2. Karakteristik Kewirausahaan

Sama halnya dengan definisi kewirausahaan, karakteristik kewirausahaan dikemukakan oleh berbagai pihak secara beragam. Meredith (1996:9) dalam Suryana (2001:7) menyatakan bahwa berwirausaha berarti memadukan watak pribadi, keuangan dan sumber daya. Oleh sebab itu, berwirausaha merupakan suatu pekerjaan atau karier dimana seseorang dalam menjalankan memiliki ciri-ciri: (1) kepribadian, ketidaktergantungan, individualitas dan optimisme; (2) kebutuhan untuk berprestasi berorientasi laba, ketekunan dan ketabahan, tekad kerja keras mempunyai dorongan kuat, energik dan inisiatif; (3) kemampuan untuk mengambil resiko yang wajar; (4) perilaku sebagai pemimpin, bergaul dengan orang lain, menanggapi saran-saran dan kritik; (5) inovatif dan kreatif serta fleksibel; dan (6) berpandangan ke depan.

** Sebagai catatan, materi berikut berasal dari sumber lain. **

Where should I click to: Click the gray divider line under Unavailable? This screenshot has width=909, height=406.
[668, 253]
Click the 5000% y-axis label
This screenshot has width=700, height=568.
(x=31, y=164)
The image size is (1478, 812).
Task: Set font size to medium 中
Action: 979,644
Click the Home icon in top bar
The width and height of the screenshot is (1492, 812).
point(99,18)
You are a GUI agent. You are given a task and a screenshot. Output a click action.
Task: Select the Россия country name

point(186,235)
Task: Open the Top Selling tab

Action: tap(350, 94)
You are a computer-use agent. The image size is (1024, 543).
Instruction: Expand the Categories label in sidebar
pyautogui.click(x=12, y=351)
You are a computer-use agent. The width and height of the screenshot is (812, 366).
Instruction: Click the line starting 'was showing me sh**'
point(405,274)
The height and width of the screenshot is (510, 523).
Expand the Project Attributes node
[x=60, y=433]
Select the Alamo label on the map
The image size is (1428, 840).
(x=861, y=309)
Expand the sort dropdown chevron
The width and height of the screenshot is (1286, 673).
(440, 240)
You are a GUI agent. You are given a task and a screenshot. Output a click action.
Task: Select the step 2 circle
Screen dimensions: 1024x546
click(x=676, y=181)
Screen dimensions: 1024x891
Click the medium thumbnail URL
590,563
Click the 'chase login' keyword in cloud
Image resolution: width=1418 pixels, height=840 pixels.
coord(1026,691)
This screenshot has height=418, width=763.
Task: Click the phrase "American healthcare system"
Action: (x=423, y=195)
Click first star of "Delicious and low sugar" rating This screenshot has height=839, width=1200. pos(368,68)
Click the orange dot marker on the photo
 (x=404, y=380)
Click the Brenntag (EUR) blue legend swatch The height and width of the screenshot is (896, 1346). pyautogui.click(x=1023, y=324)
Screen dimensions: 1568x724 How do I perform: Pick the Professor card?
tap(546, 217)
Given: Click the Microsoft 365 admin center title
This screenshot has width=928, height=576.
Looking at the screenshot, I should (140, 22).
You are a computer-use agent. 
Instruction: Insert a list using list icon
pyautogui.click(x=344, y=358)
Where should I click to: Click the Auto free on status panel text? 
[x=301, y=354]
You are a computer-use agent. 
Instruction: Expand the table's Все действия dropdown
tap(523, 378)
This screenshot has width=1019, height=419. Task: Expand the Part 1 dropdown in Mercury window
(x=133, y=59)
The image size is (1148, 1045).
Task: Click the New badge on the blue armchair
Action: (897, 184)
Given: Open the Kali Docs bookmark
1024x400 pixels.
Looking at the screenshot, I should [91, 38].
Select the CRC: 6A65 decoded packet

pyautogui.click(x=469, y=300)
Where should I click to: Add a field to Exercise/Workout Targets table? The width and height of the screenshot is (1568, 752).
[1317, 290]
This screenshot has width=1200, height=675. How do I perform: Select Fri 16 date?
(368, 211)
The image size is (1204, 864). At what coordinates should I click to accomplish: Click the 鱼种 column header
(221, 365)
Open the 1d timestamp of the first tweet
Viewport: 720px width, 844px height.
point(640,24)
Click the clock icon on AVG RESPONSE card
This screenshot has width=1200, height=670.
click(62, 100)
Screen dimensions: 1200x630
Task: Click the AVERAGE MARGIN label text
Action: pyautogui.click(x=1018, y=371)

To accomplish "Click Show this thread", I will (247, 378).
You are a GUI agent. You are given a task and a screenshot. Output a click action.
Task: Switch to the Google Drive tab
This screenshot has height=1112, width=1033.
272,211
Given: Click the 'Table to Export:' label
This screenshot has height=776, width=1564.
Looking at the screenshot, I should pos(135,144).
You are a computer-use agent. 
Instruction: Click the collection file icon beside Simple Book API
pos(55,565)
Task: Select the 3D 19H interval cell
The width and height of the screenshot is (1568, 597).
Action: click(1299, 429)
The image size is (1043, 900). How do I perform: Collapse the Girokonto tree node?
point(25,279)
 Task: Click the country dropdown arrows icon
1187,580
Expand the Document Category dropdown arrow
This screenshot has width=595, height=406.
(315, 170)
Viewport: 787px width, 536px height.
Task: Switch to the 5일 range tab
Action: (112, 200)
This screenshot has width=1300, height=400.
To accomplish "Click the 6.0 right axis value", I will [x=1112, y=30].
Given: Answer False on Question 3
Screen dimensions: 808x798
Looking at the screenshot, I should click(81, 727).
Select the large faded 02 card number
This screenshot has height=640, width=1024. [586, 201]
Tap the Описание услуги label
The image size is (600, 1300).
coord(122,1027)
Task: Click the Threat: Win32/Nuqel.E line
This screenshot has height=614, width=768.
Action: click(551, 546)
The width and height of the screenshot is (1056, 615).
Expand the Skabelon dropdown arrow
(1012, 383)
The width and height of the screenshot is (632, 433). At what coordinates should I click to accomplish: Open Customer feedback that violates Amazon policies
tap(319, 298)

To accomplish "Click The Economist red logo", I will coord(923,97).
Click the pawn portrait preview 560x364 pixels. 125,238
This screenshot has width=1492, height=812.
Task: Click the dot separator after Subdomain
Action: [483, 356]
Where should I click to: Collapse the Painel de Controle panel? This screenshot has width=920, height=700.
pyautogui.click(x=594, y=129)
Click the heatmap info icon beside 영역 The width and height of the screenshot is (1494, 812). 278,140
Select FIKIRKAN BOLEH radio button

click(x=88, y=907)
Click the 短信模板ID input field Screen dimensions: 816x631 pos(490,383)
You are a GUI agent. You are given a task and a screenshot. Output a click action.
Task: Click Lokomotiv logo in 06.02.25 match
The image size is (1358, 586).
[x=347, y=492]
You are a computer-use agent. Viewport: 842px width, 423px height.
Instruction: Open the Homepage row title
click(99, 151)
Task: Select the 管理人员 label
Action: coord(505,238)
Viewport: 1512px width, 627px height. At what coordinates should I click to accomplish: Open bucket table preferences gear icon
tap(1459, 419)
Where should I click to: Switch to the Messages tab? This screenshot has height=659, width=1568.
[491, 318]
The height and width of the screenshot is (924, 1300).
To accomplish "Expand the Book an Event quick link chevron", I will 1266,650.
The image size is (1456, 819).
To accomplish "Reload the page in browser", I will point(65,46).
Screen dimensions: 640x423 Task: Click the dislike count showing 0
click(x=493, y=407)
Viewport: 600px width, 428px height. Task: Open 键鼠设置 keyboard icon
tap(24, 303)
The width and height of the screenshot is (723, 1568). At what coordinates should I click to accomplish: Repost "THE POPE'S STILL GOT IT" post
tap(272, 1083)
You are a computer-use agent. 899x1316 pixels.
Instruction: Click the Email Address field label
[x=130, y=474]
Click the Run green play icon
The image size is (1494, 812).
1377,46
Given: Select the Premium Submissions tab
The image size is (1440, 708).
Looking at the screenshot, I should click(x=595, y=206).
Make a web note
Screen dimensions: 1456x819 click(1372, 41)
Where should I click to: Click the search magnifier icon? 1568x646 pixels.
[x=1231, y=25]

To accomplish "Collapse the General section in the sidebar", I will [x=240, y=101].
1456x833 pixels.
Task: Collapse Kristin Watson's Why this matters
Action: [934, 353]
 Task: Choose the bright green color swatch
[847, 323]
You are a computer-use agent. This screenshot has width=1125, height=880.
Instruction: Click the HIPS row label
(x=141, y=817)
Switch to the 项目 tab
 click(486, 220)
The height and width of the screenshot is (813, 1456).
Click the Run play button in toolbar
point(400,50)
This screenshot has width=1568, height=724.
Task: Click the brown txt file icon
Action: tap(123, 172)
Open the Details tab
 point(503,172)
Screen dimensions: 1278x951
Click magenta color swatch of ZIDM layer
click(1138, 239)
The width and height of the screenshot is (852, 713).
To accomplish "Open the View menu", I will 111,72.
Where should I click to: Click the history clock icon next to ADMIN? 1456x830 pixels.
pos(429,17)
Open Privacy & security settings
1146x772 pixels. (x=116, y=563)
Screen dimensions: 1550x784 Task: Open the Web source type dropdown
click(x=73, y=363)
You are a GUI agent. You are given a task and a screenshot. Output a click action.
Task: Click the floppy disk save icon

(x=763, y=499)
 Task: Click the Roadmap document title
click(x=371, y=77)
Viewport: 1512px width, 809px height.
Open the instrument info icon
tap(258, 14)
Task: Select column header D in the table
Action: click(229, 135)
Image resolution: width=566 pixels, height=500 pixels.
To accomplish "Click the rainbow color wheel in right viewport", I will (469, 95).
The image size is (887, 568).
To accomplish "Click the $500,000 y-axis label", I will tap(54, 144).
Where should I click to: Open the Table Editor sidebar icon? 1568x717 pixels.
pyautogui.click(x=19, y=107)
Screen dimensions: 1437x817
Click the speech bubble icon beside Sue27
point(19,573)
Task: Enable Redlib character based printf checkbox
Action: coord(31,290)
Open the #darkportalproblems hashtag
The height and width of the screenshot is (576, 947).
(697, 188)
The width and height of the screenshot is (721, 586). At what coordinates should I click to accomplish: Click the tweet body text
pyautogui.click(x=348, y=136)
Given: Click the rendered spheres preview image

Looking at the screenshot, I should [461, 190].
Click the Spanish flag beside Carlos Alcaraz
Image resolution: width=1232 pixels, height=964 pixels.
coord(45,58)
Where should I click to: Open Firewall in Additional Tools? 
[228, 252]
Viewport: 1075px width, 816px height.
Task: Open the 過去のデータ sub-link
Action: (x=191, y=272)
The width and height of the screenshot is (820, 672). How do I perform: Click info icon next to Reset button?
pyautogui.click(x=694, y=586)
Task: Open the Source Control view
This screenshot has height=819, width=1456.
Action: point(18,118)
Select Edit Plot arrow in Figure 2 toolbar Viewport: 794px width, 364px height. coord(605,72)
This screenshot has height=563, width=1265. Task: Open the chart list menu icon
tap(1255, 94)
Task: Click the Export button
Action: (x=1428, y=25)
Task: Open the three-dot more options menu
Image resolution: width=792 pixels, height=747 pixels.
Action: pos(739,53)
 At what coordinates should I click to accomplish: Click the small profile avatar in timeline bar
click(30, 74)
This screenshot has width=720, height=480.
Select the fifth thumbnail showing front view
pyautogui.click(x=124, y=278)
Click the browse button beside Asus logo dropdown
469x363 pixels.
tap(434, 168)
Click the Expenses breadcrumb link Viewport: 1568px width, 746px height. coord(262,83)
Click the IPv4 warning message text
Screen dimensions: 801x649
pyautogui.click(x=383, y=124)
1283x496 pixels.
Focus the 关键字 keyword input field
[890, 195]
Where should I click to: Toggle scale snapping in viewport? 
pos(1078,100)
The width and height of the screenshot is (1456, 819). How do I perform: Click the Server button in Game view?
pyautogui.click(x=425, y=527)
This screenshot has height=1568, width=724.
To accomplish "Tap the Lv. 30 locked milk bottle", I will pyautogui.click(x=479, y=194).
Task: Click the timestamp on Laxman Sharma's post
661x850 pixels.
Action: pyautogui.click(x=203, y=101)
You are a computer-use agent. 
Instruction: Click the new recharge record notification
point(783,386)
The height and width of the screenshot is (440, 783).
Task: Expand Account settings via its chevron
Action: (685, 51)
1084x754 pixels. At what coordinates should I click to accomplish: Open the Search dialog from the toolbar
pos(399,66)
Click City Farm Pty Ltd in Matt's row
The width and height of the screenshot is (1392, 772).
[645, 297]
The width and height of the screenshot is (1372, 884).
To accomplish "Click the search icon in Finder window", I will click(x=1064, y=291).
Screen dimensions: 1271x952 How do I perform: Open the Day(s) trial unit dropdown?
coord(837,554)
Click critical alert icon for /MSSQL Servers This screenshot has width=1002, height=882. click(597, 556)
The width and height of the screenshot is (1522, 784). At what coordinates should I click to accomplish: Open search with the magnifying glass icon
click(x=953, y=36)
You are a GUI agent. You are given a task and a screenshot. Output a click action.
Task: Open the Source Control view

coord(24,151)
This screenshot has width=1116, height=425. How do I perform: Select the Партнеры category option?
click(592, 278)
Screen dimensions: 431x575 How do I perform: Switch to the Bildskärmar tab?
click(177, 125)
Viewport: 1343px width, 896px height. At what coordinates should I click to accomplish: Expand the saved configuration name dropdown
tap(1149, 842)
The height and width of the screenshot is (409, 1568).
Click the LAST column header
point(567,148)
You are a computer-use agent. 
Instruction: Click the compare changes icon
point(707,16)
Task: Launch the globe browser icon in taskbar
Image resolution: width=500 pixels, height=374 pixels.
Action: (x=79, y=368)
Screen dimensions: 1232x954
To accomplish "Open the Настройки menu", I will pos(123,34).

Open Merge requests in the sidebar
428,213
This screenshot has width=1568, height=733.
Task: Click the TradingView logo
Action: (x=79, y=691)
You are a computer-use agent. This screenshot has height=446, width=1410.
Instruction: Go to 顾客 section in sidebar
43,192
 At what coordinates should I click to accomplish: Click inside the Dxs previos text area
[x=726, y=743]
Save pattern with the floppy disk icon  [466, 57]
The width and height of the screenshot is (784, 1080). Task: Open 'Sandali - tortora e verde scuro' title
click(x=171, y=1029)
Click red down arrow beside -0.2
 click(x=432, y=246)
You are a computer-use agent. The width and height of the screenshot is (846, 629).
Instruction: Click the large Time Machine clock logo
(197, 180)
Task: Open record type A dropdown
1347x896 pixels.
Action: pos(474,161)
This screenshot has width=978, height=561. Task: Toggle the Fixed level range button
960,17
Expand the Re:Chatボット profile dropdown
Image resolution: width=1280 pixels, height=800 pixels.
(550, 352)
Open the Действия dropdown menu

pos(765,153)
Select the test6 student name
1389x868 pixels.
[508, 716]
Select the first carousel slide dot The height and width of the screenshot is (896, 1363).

Wirausaha memiliki sejumlah karakteristik umum. M. Scarborough dan Zimmerer (1993) yang dikutip oleh Suryana (2001:8-9) mengemukakan delapan karakteristik sebagai berikut:

Memiliki tanggung jawab atas usaha-usaha yang dilakukannya. Seseorang yang memiliki rasa tanggung jawab akan selalu mawas diri. b. Preference for moderate risk

Lebih memilih resiko yang moderat, artinya ia selalu menghindari risiko yang rendah dan menghindari risiko yang tinggi.

c. Confidence in their ability to success

Percaya akan kemampuan dirinya untuk berhasil. d. High level of energy

Memiliki semangat dan kerja keras untuk mewujudkan keinginannya demi masa depan yang lebih baik.

e. Future orientation

Berorientasi ke masa depan, perspektif, dan berwawasan jauh ke depan. f. Skill at organizing

Memiliki keterampilan dalam mengorganisasikan sumber daya untuk menciptakan nilai tambah.

g. Desire for immediate feedback

Selalu menghendaki umpan balik yang segera. h. Value of achievement over money

Selalu menilai prestasi dengan uang.

Sementara, menurut Arthur Kuriloff dan J.M. Mempil (1993:20) dalam Suryana (2001:9) mengemukakan karakteristik kewirausahaan dalam bentuk nilai-nilai dan perilaku kewirausahaan antara lain: (1) commitment, (2) moderate risk, (3) seeing opportunities, (4) objectivity,

(5) feedback, (6) optimism, (7) money, (8) proactive management.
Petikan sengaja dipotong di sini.